Collected data:
##########
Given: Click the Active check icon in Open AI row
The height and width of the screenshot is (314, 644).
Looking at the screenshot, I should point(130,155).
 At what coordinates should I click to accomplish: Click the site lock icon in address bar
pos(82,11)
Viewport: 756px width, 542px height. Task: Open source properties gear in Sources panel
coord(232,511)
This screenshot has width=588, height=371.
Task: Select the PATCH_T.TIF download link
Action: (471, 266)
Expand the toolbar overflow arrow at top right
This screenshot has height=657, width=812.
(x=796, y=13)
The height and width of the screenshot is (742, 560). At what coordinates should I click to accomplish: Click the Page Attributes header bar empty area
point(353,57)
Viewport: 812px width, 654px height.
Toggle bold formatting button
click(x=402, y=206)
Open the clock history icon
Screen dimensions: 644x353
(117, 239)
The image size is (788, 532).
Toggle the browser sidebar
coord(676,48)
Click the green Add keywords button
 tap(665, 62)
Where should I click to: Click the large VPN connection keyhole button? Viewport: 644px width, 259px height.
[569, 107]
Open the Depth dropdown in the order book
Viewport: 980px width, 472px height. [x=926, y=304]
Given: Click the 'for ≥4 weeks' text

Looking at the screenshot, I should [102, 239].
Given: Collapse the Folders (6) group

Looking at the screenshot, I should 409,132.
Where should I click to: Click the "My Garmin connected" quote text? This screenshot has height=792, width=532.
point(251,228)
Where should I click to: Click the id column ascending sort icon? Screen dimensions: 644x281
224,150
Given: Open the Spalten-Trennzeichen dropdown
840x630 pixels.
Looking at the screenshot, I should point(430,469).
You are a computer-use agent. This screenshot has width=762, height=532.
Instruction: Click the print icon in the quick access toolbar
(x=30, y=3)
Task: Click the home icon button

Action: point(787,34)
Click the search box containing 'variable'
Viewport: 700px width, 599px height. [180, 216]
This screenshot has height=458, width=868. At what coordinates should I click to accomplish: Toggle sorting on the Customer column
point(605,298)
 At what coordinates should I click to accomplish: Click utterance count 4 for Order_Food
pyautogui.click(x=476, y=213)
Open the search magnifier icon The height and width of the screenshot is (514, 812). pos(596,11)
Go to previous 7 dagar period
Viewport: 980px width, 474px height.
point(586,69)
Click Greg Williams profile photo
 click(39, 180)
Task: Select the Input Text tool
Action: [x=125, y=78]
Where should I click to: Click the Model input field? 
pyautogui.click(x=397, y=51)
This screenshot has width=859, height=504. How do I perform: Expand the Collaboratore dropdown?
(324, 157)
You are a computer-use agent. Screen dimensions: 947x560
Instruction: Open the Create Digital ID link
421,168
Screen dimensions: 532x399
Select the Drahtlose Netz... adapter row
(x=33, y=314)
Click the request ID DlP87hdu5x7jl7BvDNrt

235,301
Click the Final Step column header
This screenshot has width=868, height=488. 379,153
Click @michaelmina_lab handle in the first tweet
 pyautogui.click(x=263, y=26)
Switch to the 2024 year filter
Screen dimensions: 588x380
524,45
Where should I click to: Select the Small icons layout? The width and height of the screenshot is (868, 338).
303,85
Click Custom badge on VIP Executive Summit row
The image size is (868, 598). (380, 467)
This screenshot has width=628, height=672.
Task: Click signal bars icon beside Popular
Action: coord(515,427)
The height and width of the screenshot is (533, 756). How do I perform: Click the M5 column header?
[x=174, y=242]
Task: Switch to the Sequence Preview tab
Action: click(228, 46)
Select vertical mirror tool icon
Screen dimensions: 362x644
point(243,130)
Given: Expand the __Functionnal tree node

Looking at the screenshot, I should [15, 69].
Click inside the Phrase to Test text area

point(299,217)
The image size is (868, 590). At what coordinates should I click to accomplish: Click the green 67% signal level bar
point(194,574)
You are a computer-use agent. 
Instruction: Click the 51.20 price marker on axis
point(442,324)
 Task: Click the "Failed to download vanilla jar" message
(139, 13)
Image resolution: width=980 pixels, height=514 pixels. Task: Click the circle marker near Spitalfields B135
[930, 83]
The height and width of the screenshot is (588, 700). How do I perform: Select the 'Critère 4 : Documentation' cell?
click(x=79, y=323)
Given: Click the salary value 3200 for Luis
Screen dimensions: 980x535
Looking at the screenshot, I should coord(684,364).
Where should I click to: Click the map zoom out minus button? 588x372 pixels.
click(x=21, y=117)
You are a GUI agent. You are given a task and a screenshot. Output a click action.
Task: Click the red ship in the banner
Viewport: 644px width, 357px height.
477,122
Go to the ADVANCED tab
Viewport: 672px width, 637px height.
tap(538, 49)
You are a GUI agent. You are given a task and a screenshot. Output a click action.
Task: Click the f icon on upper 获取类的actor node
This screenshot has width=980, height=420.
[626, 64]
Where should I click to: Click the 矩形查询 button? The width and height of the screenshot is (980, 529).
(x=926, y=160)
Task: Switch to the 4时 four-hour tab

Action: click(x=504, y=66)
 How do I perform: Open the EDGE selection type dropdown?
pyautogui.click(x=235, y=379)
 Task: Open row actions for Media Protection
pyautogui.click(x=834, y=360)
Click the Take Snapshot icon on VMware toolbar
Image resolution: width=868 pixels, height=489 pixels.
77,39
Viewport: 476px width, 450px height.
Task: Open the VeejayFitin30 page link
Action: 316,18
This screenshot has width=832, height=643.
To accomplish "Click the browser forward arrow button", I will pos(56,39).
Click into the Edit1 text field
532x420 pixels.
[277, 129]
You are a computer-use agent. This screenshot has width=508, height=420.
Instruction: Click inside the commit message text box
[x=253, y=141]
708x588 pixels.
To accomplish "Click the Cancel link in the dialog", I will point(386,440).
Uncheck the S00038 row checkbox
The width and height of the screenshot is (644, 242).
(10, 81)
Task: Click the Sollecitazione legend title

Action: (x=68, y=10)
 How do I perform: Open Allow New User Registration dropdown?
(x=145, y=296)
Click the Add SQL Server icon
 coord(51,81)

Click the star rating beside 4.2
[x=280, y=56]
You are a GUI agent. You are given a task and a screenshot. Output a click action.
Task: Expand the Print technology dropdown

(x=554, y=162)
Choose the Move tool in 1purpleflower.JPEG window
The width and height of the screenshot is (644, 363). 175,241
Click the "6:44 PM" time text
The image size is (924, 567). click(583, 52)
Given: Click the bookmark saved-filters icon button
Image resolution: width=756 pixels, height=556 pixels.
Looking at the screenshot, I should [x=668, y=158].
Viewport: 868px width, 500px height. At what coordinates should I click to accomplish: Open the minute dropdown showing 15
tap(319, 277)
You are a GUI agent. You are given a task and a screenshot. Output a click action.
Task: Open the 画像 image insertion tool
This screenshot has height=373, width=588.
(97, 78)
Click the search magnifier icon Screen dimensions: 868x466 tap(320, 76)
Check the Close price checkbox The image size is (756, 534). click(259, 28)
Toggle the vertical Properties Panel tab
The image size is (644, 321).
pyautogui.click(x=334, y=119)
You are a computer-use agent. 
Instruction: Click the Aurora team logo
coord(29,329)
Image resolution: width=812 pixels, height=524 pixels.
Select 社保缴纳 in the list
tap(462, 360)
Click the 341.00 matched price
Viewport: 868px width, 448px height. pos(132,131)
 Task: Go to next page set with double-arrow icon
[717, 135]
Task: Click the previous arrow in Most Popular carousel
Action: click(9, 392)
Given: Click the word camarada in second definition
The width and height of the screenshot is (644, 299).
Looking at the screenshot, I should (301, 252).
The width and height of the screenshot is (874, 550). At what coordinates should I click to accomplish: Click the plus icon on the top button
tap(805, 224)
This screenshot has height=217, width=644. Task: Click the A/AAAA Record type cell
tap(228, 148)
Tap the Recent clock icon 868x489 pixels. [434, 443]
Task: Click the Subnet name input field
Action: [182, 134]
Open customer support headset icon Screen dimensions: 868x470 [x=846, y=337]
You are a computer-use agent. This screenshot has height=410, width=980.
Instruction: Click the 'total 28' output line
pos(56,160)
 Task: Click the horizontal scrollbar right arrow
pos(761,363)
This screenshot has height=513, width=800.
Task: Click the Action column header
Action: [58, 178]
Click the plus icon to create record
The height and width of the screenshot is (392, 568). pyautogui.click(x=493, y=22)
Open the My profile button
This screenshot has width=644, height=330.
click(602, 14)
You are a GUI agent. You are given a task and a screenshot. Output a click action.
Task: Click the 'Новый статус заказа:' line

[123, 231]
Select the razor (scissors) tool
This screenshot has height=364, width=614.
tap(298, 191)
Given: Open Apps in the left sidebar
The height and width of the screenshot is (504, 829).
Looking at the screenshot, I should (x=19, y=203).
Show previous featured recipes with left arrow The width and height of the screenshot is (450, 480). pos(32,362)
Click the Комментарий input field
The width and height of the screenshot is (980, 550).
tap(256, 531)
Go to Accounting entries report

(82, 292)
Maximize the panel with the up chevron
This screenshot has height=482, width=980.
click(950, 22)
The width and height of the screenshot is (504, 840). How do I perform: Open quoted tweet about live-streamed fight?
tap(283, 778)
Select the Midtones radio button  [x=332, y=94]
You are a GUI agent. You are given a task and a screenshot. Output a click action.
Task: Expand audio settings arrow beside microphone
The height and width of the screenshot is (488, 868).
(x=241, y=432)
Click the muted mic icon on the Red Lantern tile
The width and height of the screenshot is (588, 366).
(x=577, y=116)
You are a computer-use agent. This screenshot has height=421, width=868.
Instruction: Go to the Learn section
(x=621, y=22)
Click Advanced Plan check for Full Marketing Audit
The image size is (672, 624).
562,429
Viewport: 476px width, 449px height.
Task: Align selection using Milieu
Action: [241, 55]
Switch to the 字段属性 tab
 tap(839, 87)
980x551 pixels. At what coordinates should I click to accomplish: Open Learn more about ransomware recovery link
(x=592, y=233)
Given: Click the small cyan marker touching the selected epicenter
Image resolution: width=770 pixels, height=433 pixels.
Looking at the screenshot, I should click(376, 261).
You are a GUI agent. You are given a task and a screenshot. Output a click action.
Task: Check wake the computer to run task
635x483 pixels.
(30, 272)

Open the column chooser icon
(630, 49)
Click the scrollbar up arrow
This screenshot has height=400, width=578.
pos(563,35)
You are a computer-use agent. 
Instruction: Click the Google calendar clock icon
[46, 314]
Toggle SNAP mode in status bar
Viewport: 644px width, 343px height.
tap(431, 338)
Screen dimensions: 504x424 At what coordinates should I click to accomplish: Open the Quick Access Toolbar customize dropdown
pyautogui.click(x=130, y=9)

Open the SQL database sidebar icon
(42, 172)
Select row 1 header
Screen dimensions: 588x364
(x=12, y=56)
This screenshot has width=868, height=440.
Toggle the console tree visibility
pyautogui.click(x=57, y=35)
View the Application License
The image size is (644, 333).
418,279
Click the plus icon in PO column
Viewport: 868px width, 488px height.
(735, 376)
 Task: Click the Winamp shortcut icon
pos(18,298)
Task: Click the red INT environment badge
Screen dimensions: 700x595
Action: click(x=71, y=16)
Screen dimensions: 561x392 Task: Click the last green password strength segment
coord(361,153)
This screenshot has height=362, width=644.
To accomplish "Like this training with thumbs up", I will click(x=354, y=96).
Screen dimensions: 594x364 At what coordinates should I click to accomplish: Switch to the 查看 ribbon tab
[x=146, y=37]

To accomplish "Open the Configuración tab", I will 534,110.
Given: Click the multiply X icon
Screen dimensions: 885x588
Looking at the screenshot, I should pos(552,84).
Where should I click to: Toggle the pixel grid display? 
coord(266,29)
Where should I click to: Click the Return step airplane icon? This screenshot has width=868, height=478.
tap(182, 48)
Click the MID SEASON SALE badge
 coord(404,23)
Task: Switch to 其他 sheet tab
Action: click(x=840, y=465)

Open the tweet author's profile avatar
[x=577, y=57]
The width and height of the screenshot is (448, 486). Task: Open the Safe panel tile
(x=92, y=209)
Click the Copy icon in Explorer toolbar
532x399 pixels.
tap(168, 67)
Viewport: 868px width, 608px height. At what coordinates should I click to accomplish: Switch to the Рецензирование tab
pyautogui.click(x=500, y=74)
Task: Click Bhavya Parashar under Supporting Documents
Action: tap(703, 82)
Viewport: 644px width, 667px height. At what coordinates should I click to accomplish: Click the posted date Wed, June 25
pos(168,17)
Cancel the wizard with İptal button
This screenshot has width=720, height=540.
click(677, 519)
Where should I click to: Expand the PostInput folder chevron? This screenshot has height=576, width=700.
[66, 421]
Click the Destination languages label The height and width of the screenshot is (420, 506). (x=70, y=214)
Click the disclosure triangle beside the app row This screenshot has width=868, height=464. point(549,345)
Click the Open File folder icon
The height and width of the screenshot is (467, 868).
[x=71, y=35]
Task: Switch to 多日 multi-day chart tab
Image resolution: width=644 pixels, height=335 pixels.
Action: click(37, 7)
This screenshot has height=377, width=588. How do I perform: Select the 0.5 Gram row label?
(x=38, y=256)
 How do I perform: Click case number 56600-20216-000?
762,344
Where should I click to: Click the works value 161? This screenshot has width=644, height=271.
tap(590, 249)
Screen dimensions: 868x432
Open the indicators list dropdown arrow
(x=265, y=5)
##########
- _What is needed_: Taking the entries above, print exactly the lines starting at the line with "Uncheck the S00038 row checkbox" and ending at the line with "Given: Click the bookmark", both included.

- _Output for this exercise_:
Uncheck the S00038 row checkbox
The width and height of the screenshot is (644, 242).
(10, 81)
Task: Click the Sollecitazione legend title

Action: (x=68, y=10)
 How do I perform: Open Allow New User Registration dropdown?
(x=145, y=296)
Click the Add SQL Server icon
 coord(51,81)

Click the star rating beside 4.2
[x=280, y=56]
You are a GUI agent. You are given a task and a screenshot. Output a click action.
Task: Expand the Print technology dropdown

(x=554, y=162)
Choose the Move tool in 1purpleflower.JPEG window
The width and height of the screenshot is (644, 363). 175,241
Click the "6:44 PM" time text
The image size is (924, 567). click(583, 52)
Given: Click the bookmark saved-filters icon button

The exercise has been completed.